Sikap Seorang Muslim Ketika Menerima Daging dari Non-Muslim

Mungkin kita sebagai seorang Muslim pernah menerima daging pemberian dari non-Muslim. Lalu kita merasa ragu apakah ini halal untuk dikonsumsi atau tidak.

Dalam kondisi demikian, bagaimana sikap seorang Muslim seharusnya?

Dosen Pascasarjana Fakultas Dirasat Islamiyah UIN Syarif Hidayatullah Jakarta, Ustadz Dr Hari Susanto MA menjelaskan, ketika menerima daging dari kalangan non-Muslim, maka harus dilihat siapa pemberinya. Bila yang memberikan adalah tetangga yang telah dikenal baik selama ini dan memahami makanan yang dikonsumsi umat Islam, sehingga tidak ada lagi sesuatu yang diragukan, maka tidak masalah mengonsumsi daging pemberiannya.

“Kecuali jika orang asing, tidak kenal, atau tetangga baru. Maka harus bertanya lagi dengan cara yang baik tentunya. Untuk mengetahui ini daging apa, belinya di mana, atau dia menyembelih sendiri atau tidak,” jelasnya kepada Republika.co.id, Kamis (29/7).

Karena itu, hal pertama yang harus dilakukan ketika menerima daging dari orang yang belum dikenal baik, yaitu tabayun dengan bertanya. Setiap Muslim harus tabayun terhadap segala hal, baik itu makanan, barang atau informasi. Seorang Muslim juga tidak boleh melakukan sesuatu yang diragukan kehalalan dan kebenarannya. Inilah juga mengapa Muslim harus beramal dengan ilmu.

Ustadz Hari menjelaskan, dalam ushul fiqih, ilmu adalah yakin. Ilmu inilah yang membuat seorang Muslim yakin. Cara untuk mencapai yakin yaitu dengan mengamati, melihat sendiri atau bertanya langsung. Ini sebagaimana kaidah fiqih, yaitu harus mengetahui sesuatu sebelum mengatakannya atau melakukannya.

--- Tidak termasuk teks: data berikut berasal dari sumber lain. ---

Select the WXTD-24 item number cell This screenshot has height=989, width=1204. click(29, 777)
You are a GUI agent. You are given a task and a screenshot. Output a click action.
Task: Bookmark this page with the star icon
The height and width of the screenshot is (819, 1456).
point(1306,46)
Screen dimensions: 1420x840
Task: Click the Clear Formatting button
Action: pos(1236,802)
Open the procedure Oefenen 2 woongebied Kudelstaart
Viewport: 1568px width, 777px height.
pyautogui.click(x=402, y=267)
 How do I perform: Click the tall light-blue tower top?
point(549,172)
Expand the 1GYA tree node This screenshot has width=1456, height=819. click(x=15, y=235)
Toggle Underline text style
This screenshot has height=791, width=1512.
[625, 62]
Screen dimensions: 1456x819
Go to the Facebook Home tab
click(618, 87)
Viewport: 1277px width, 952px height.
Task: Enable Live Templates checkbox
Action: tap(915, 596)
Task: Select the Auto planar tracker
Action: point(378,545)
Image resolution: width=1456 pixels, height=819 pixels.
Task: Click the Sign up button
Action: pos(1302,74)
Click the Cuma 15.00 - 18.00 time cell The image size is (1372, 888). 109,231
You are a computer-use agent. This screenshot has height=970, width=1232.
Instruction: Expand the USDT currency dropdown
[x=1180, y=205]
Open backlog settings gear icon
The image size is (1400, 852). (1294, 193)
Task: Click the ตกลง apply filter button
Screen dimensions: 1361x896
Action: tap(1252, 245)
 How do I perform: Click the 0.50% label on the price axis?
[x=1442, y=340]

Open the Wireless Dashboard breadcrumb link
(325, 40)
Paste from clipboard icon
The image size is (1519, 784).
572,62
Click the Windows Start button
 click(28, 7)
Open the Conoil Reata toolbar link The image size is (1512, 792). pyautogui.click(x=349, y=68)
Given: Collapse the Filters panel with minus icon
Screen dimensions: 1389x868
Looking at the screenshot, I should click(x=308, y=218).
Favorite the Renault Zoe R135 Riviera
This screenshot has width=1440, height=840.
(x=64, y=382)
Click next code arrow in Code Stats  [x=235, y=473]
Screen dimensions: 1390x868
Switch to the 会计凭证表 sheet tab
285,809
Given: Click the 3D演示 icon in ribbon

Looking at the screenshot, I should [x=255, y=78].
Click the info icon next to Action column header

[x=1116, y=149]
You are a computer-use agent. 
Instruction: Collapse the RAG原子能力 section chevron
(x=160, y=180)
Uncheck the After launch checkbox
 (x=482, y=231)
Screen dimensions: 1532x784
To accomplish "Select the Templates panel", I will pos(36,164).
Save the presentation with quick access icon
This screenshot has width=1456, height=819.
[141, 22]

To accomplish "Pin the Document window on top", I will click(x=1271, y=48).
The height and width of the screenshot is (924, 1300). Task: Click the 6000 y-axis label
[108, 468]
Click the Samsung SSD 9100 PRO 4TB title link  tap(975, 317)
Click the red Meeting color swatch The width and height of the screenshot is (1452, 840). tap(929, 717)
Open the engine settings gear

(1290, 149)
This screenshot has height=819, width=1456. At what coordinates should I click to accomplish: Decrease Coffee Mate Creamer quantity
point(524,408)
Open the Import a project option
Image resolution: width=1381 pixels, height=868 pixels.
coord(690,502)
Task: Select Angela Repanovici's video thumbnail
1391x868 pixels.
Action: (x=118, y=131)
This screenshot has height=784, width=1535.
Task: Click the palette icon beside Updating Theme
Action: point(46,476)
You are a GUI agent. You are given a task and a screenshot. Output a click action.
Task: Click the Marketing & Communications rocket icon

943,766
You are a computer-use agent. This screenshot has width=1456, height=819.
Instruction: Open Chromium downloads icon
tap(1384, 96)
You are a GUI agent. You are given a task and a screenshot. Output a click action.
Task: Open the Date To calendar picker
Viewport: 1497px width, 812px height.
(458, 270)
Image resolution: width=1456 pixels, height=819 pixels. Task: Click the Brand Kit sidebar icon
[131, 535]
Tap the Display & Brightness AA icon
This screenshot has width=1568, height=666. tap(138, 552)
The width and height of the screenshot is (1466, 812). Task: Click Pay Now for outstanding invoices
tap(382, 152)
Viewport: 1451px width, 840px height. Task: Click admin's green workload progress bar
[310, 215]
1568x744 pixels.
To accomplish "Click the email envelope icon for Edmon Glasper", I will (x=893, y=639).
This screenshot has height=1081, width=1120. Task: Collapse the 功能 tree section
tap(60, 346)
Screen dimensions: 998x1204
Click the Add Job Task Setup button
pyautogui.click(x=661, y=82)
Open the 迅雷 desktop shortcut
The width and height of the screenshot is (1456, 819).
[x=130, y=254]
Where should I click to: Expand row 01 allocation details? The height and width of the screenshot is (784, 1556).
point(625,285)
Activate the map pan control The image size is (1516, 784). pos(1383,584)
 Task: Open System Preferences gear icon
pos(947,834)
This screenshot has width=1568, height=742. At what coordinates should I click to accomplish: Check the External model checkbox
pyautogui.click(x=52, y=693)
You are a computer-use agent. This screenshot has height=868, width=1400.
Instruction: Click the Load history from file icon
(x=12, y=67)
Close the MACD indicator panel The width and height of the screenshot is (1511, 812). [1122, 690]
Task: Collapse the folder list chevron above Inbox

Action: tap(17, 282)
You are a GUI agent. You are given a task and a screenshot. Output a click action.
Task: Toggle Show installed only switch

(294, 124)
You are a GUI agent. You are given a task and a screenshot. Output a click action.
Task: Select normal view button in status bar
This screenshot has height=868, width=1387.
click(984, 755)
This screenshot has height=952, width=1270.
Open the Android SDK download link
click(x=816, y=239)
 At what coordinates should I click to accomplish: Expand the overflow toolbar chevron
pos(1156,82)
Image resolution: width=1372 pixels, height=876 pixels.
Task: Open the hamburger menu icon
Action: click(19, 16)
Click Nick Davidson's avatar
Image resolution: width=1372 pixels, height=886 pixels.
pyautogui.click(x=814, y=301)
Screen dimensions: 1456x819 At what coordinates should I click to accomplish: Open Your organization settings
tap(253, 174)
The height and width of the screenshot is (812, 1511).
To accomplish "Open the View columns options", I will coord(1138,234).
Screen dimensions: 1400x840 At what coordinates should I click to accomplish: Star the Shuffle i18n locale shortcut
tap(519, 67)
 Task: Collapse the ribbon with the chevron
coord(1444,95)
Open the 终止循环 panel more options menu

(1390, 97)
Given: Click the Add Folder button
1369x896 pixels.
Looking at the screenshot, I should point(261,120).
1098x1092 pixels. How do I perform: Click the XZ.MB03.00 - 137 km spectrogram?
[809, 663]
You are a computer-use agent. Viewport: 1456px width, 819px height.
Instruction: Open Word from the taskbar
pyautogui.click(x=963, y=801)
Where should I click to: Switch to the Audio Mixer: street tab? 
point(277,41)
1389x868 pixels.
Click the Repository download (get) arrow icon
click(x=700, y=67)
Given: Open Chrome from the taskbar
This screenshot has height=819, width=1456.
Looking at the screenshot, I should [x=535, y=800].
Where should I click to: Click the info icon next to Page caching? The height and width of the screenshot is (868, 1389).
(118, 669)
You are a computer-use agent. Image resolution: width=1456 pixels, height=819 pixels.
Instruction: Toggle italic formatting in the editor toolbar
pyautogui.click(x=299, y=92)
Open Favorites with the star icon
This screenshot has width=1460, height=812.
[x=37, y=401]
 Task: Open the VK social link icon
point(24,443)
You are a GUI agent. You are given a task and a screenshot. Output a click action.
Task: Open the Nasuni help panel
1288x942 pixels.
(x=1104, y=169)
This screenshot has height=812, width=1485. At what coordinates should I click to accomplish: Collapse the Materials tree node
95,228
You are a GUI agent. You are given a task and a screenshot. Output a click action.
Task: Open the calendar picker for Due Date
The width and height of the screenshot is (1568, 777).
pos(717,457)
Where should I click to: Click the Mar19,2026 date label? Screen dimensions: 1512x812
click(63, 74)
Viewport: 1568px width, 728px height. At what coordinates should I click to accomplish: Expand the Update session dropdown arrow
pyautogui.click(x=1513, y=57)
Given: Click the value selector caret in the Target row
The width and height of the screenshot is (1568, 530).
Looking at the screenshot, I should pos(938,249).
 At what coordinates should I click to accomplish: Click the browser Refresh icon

“Prinsipnya harus ada upaya untuk mencari tahu. Karena kita sebagai seorang Muslim dalam melakukan sesuatu harus jelas dasarnya. Misalnya ketika mau konsumsi apa, harus jelas ini apa, bahannya apa, dan sebagainya,” terangnya.

Bila setelah tabayun diketahui daging tersebut dibeli di pasar, dan berada di wilayah yang memang mayoritas masyarakatnya Muslim, maka berdasarkan prinsip ghalabah al-zhan (prasangka yang dominan), boleh mengonsumsi daging tersebut. Karena kemungkinan besar penyembelihan hewan dilakukan oleh Muslim dan sesuai syariat.

Dalam kondisi berbeda, bila seorang Muslim berada di daerah yang sebagian besar masyarakatnya adalah non-Muslim yang bukan Ahli Kitab, lalu ia menerima daging dari mereka, maka merujuk pada prinsip ghalabah al-zhan tadi, Muslim tersebut tidak boleh mengonsumsinya. 

Sebab, Ustadz Hari memaparkan, seorang Muslim dilarang mengonsumsi daging sembelihan non-Muslim yang bukan Ahli Kitab meski daging itu dari hewan yang halal seperti kambing dan sapi. Jika daging itu hasil sembelihan non-Muslim yang merupakan Ahli Kitab, dan hewannya termasuk yang halal dikonsumsi, maka berdasarkan Surah Al-Maidah ayat 5, boleh mengonsumsinya.

Kesalahan yang perlu dihindari seorang Muslim, lanjut Ustadz Hari, yaitu ketika menerima daging dari kalangan non-Muslim yang tidak dikenal baik, kemudian ia tidak berupaya tabayun dengan bertanya lebih lanjut tentang asal-muasal daging tersebut.

“Kalau kita masih ragu juga, tinggalkan. Misalnya, kita tidak mengenal orangnya dengan baik, kita tahu ini daging yang tidak halal, dan menyembelihnya bagaimana, ya sudah, tinggalkan. Tinggalkan yang meragukan dan ambillah yang tidak meragukan,” jelasnya.